Могильщики с телом приостановились, но затем кто-то закричал:
— Пошли! Пошли!
Носилки стали спускаться с горки.
Но народ не шелохнулся.
Когда жених сошел с повозки, мать Ляма кинулась к нему и, протянув навстречу руки, простонала:
— Ой, горе нам, сыночек мой! Вот оно, твое счастье!
Тем временем могильщики поставили над носилками черный балдахин. И лишь когда жених, пригнувшись, стал рядом с мертвым телом, весь народ колыхнулся и тронулся с места.
Но вот черный балдахин убрали, и люди пошли на кладбище. А Геля-Голда взяла Салю и Ляма за руки и повела их вверх по горке домой. Как Лям ни вырывался, как ни топал ногами, как ни кричал, ничего не помогло. Его тянуло не так к Шейне, как к жениху, который уходил со всеми; Ляму хотелось идти рядом с ним.
Когда жених заявлялся к ним в дом, он всегда давал Ляму подержать свои золотые часы с тремя крышками и золотой цепочкой. А Лям зато отгибал свой крохотный большой пальчик, точно шею у курицы, и проводил по нему другим пальцем, показывая, как режут птицу: «Чик, и готово!»
Лям тер глаза, плакал, ему хотелось идти с женихом. Дедушка Бенця все еще сидел на завалинке. Его забыли проводить обратно на печку.
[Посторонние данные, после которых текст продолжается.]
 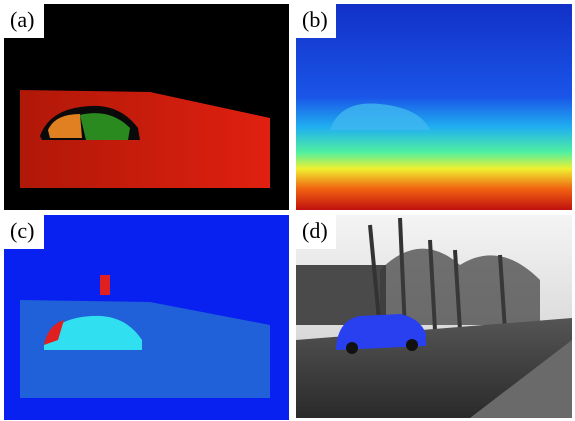 I want to click on panel-label: (d), so click(x=315, y=230).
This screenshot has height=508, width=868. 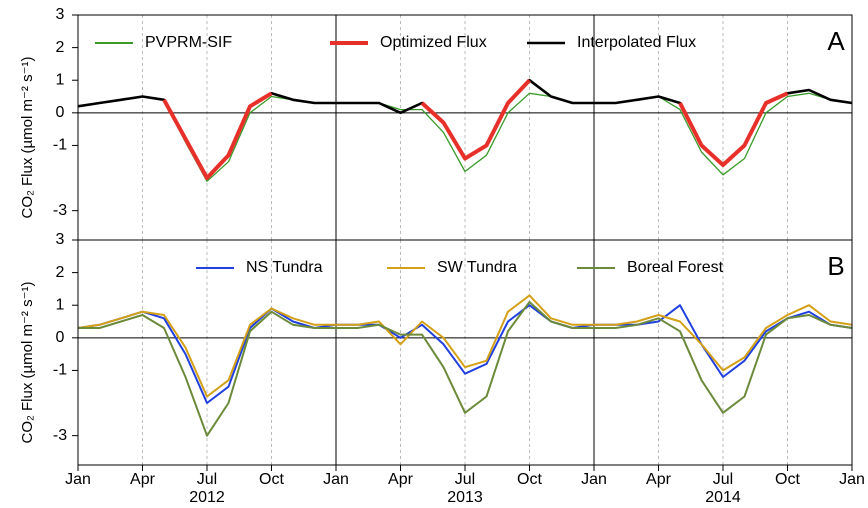 I want to click on year-label: 2013, so click(x=465, y=498).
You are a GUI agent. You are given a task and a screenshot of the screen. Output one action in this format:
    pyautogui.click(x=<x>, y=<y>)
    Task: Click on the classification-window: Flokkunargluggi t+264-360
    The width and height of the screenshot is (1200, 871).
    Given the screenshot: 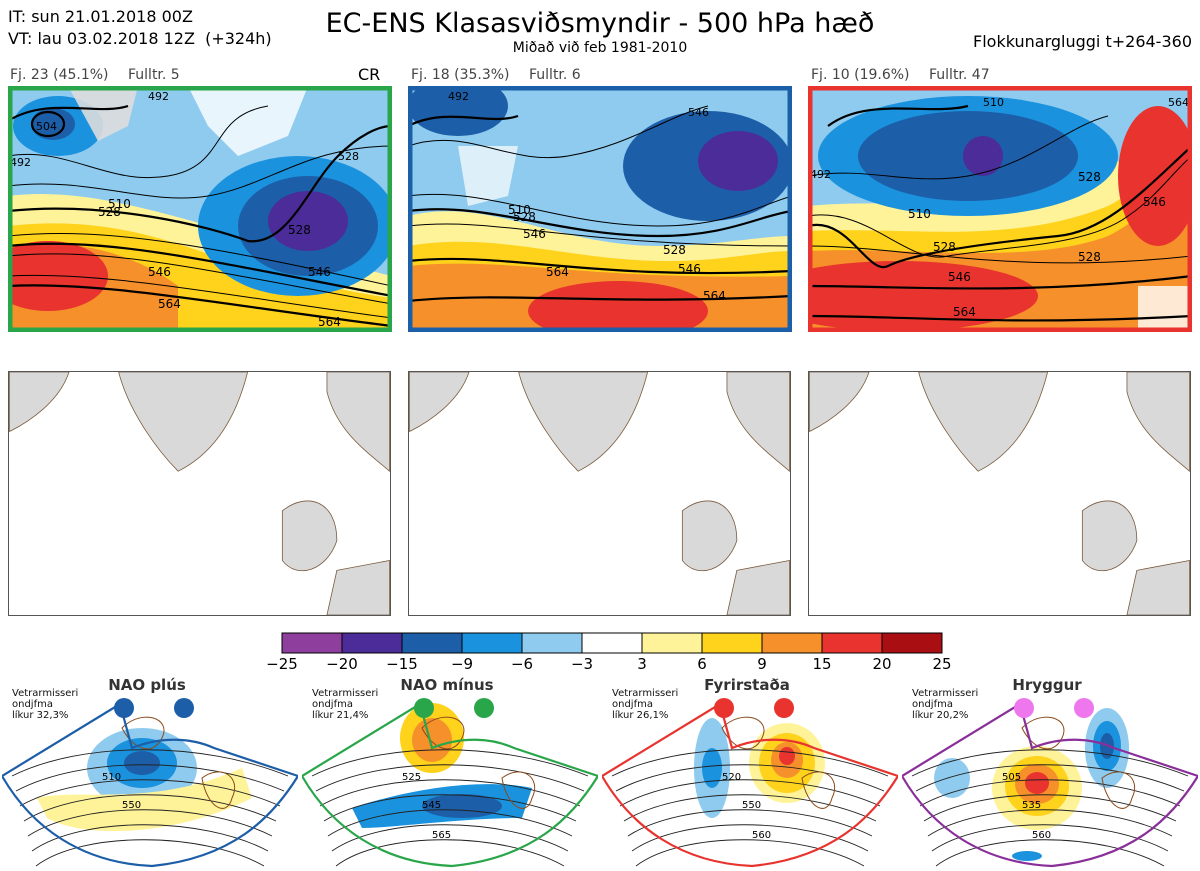 What is the action you would take?
    pyautogui.click(x=1082, y=42)
    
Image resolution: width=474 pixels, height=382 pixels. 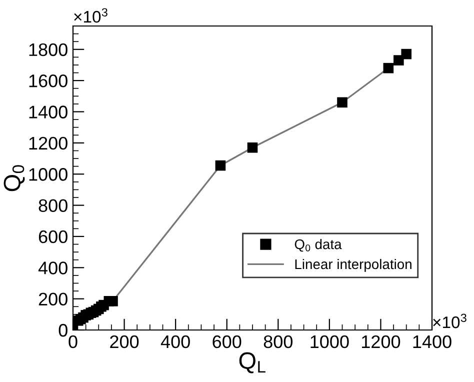 What do you see at coordinates (73, 342) in the screenshot?
I see `x-tick-label: 0` at bounding box center [73, 342].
Саля толкнула Ляма, он шлепнулся на завалинку и остался на ней сидеть. Геля-Голда вынесла две поджаристые горбушки и две чесночины и дала их Ляму и Сале, сама же она поспешила туда, где хоронили Шейну.
Лям стал натирать свою горбушку чесноком и совсем уже успокоился. Он старался, чтобы его горбушка блестела больше, чем у Сали.
Пошел дождь. Ребята вскочили и посмотрели на дедушку Бенцю, который по-прежнему сидел неподвижно и все шевелил губами и моргал белыми ресницами.